How to return only few types from Class using spring boot?

Question

I have a class that has users information including the password field. When the user login, it will return everything from class including password. How do I not return everything from class except the password or any important data that only remain in the database.

I tried using the Map this also returns the way I want but I was hoping if there is something easier or quicker then Map.

There are few answers suggesting using JsonIgnore and transient. If I use these two methods, I am not able to login. Because I need password back for login.

My POJO Class

@Entity
public class Users {

@Column(name = "id")
@GeneratedValue(strategy = GenerationType.AUTO)
private long id;

@Column(name = "firstname")
private String firstName;

@Column(name = "lastname")
private String lastName;

@Id
@Column(name = "username")
private String username;

@Column(name = "email")
private String email;

@Column(name = "role")
private String role;

@Column(name = "password")
private String password;

Repo Class

  public interface UsersRepository extends CrudRepository<Users, 
  String> {

public Users findByUsername(String username);
}

this is Rest Api

@GetMapping("/users/{username}")
public Map<String, Object> usersCheck(@PathVariable String 
 username) {
    Map<String, Object> addUser = new HashMap<>();
    Users user = userRepo.findByUsername(username);
    addUser.put("email", user.getEmail());
    addUser.put("firstName",user.getFirstName());
 "
 "
    return addUser;
}

Is there a better way then Map. Any suggestion can be helpful.

Answer 1

The simplest way is to control the serialization to JSON via the annotations provided by the default JSON library which is Jackson.

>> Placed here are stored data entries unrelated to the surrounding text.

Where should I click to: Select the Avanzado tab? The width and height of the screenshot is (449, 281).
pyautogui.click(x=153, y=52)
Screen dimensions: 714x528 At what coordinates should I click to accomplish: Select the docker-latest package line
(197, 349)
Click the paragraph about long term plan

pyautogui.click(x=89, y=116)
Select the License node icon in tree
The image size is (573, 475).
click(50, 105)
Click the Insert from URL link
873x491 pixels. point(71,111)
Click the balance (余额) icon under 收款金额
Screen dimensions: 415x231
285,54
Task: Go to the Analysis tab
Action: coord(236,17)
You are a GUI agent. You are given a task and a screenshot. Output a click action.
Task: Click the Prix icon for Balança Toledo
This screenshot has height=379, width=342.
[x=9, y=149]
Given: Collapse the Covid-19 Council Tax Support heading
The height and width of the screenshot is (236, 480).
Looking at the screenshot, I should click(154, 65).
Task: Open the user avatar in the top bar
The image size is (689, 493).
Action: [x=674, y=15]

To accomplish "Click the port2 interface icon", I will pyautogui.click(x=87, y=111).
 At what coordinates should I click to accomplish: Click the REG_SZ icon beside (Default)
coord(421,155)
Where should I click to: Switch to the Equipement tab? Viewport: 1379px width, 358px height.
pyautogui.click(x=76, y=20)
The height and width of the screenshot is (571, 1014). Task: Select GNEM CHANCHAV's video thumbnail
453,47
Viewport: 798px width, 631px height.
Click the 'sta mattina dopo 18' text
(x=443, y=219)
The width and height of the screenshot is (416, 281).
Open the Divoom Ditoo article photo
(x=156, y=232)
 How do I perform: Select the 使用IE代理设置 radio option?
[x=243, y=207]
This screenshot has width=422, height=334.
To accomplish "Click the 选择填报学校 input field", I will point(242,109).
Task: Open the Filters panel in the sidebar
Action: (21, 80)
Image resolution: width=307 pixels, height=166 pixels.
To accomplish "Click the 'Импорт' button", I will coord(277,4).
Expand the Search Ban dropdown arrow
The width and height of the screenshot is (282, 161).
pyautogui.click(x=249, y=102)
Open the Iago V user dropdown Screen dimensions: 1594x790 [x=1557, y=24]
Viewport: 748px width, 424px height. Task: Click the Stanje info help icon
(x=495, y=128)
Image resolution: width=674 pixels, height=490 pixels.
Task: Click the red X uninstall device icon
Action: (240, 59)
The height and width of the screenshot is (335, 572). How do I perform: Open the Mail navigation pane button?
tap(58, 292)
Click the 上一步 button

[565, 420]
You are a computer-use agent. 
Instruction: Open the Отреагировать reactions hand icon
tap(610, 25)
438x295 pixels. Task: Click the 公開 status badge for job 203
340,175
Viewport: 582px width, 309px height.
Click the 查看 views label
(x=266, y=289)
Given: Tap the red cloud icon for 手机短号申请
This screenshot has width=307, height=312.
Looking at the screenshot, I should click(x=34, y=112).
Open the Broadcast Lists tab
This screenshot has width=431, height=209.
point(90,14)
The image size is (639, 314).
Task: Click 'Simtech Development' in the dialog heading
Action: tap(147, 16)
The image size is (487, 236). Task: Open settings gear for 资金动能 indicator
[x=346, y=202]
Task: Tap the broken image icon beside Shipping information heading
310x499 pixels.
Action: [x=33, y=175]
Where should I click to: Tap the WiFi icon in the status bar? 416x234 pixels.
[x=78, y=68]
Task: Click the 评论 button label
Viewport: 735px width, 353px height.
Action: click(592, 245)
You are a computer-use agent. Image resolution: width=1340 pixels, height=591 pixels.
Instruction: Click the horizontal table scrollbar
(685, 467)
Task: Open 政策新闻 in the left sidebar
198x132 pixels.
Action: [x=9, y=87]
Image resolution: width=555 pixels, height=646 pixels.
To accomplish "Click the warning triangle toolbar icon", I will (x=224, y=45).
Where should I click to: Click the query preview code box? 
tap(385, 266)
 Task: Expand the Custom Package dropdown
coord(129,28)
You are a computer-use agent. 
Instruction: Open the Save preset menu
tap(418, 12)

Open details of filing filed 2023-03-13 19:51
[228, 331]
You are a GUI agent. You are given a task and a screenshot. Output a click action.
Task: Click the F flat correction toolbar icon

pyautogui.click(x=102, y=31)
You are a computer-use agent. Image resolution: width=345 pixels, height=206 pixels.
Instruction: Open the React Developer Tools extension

https://fasterxml.github.io/jackson-annotations/javadoc/2.5/com/fasterxml/jackson/annotation/JsonIgnore.html

@JsonIgnore
@Column(name = "password")
private String password;

You can also do this via a Jackson mixin to avoid 'polluting' the entity with JSON processing instructions.

Answer 2

If you want to exclude password from the response then annotate the password field with @JsonIgnore.

If you want to exclude more than one field in the User entity then create an UserDto class and add the required field in that UserDto class.

Use ModelMapper to map the User entity to UserDto class. Finally return this UserDto class as a response object.

Example:

  User user = new User();

  UserDto userDto = new ModelMapper.map(user, UserDto.class);

This will include the fields in UserDto only

Answer 3

Another solution could be create a method in repository with @Query annotation like:

@Query("SELECT NEW MyEntity(M.firstName, M.lastName, M.email) FROM MyEntity M WHERE M.username = ?1")
public MyEntity getByUsername(String username);

Then in your MyEntity class create a constructor that matching with query's constructor.

By last, in your controller:

Instead of:

public Map<String, Object> usersCheck(@PathVariable String 
 username)

Do:

public MyEntity usersCheck(@PathVariable String 
 username){
   return userRepo.getByUsername(username);
}

Return directly cause spring have a naturally integration with Jackson serialization so by default your response will be a json object

I think this solution is a good alternative in your case.

Answer 4

The typical best practice here is to treat the password as a subresource: logically not a direct part of the User resource, but related to it (e.g., it might have its own URL at /users/{id}/password). Spring Data REST handles this automatically when you have a JPA @OneToOne relationship, but there's no problem with doing it yourself.

This example shows why it is not a good idea to use your @Entity classes directly as the JSON API representations, because you may want to have differences internally (including making changes in the future without disturbing clients). Instead, use a data transfer object (DTO) that serves as a "JSON copy" of your entity. Tools like MapStruct make it very simple to copy properties between User and UserDto.

(Finally, if you do find yourself needing to return a bare Map for some odd reason, which does happen, it's typically best to use Map.of("key", value) for simplicity.)

Answer 5

Apart from already mentioned reply, few other ways are also there such as JsonIgnoreProperties, JsonIgnoreType, JsonFilter. I prefer JsonIgnore for suppressing the field in the output.

Here is a link to nice example https://www.baeldung.com/jackson-ignore-properties-on-serialization

Also, you can always create a separate POJO class to return desire values.

Answer 6

Actually there is a way in jpa queries To return only specific field so you can use directly while fetching the results.

But in case if you don't want to disturb the findByUsername method than just create an object of User class and set only desired fields.

The approach you are using currently is also feasible solution.

Answer 7

So, there are 2 different ways you can approach this problem.

1. Make password field transient in your Entity class.

This way, when you fetch the Users object, password field would be blank.

Disadvantage : Making password transient would result in the fact that you would not be able to get password via you entity anywhere in your application.

2. Use @JsonIgnore(from jackson library) over password field. This way, when you return the object of Users object, password field would be ignored.

Disadvantage : This would again means that if ever you want to take password field as input or return password field through out the application you would not be able to do so. Also, it is not recommended that you return object of your POJO class ever as response.

So, you can go with either one keeping in mind the disadvantages each approach has.